Figure 4 illustrates the suitability map for locating a solid waste landfill in the province of Fez. The map clearly shows that the northern and northwestern parts of the province, where urban areas, parks, and surface water are located, are unsuitable for landfill sites. These areas are represented in red color, indicating the lowest suitability. On the other hand, the southern and southeastern parts of the province have a large area that is moderately suitable for landfill sites, represented in yellow and orange colors. Interestingly, the map also shows two areas with the highest suitability for landfill sites, represented in green color, in the southern and southeastern parts of the province. These areas are far from residential areas to protect the public from pollution, and they are also located away from surface water, protected areas, and forests to preserve the natural environment and resources. In addition, the two areas are situated near the road, making transporting the waste more accessible and more cost-effective.

Fig. 4
figure 4

Suitability map for locating a solid waste landfill in the Province of Fez

The suitability map provides valuable information for decision-makers and stakeholders to identify suitable locations for landfill sites considering environmental, social, and economic factors. It also highlights the importance of using advanced spatial analysis tools, such as GIS and AHP, to support decision-making processes in solid waste management.

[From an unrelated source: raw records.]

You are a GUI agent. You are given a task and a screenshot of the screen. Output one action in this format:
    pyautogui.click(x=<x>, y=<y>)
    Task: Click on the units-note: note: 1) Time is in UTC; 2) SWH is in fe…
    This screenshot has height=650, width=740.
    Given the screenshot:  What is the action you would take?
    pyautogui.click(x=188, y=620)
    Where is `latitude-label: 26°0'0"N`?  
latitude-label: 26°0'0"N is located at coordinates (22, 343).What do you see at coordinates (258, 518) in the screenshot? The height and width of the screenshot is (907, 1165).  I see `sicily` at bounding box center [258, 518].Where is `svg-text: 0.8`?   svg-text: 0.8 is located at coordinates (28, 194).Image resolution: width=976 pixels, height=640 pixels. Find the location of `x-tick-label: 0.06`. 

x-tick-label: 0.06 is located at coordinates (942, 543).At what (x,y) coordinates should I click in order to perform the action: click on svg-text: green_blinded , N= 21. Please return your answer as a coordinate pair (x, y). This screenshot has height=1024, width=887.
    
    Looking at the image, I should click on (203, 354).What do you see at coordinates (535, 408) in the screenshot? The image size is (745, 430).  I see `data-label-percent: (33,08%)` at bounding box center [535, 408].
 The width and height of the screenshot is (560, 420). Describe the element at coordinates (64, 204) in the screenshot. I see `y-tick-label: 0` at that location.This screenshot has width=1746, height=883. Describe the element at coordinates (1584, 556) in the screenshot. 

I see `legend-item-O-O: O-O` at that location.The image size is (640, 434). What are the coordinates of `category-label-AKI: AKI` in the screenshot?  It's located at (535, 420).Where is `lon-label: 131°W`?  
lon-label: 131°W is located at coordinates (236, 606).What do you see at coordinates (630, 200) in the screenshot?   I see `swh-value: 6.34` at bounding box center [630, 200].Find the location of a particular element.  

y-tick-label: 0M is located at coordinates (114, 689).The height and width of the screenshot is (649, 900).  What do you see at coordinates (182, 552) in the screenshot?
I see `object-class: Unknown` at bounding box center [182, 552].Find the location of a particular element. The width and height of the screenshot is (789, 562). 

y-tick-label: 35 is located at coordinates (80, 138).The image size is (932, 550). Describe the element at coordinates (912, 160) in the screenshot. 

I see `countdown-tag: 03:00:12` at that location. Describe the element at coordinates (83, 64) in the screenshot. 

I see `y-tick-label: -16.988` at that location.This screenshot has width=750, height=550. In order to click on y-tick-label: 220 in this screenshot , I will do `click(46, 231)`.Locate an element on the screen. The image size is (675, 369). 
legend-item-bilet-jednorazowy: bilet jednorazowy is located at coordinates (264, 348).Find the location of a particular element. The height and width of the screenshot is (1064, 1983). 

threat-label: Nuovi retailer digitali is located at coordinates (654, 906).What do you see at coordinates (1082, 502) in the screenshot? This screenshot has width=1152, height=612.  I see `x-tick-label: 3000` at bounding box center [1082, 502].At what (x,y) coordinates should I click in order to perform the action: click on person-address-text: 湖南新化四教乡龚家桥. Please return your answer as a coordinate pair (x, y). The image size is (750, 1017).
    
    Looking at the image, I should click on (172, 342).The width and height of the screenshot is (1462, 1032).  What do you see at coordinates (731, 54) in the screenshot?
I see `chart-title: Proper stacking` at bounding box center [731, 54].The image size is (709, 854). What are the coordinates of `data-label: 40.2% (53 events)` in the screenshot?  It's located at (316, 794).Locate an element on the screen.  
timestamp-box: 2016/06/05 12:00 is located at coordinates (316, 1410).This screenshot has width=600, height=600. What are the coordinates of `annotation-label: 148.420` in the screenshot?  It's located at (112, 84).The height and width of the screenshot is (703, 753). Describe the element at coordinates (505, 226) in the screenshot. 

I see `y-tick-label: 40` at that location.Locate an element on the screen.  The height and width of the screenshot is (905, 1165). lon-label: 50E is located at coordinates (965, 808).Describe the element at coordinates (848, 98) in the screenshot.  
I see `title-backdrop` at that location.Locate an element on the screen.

Several significant implications and applications arise from this research. By better understanding the factors influencing the landfill situation in the province of Fez, the results of this study can also be used to identify high-risk areas, enabling appropriate preventive measures to be put in place. In addition, our methodology can be adapted to other environmental problems, providing a replicable model for similar assessments in different regions. Ultimately, the research aims to contribute to the protection of the environment, the preservation of public health, and the well-being of the inhabitants of Fez by providing usable information for more effective waste management.

4 Conclusion

The results of this study indicate that integrating GIS with the AHP technique is a feasible strategy for determining appropriate sites for solid waste disposal facilities. The findings indicate that the proximity of residential areas, surface water, and road networks are the primary variables to consider while determining a landfill location. The regions towards the province's south and southeast have been identified as the most suitable locations for establishing a landfill. Conversely, the north and northwest regions, encompassing urban areas, parks, and gardens, have been deemed less appropriate. In addition, integrating a Geographic Information System (GIS) and Analytical Hierarchy Process (AHP) can facilitate decision-making by prioritizing and evaluating diverse social, environmental, and economic factors. This approach can lead to the identification of optimal landfill sites, as they minimize the adverse effects on the environment and society. The evaluations of specialists in environmental and socio-economic domains who participate in the decision-making process may impact the outcomes of appraisal models that rely on the Analytic Hierarchy Process (AHP) technique. The present study’s outcomes can provide significant perspectives to policymakers in the Moroccan province of Fez and other territories facing similar difficulties in managing solid waste. The methodology proposed in this investigation has the potential to make a valuable contribution to the advancement of sustainable development by ensuring the optimal siting of waste disposal sites while simultaneously reducing negative ecological and health consequences.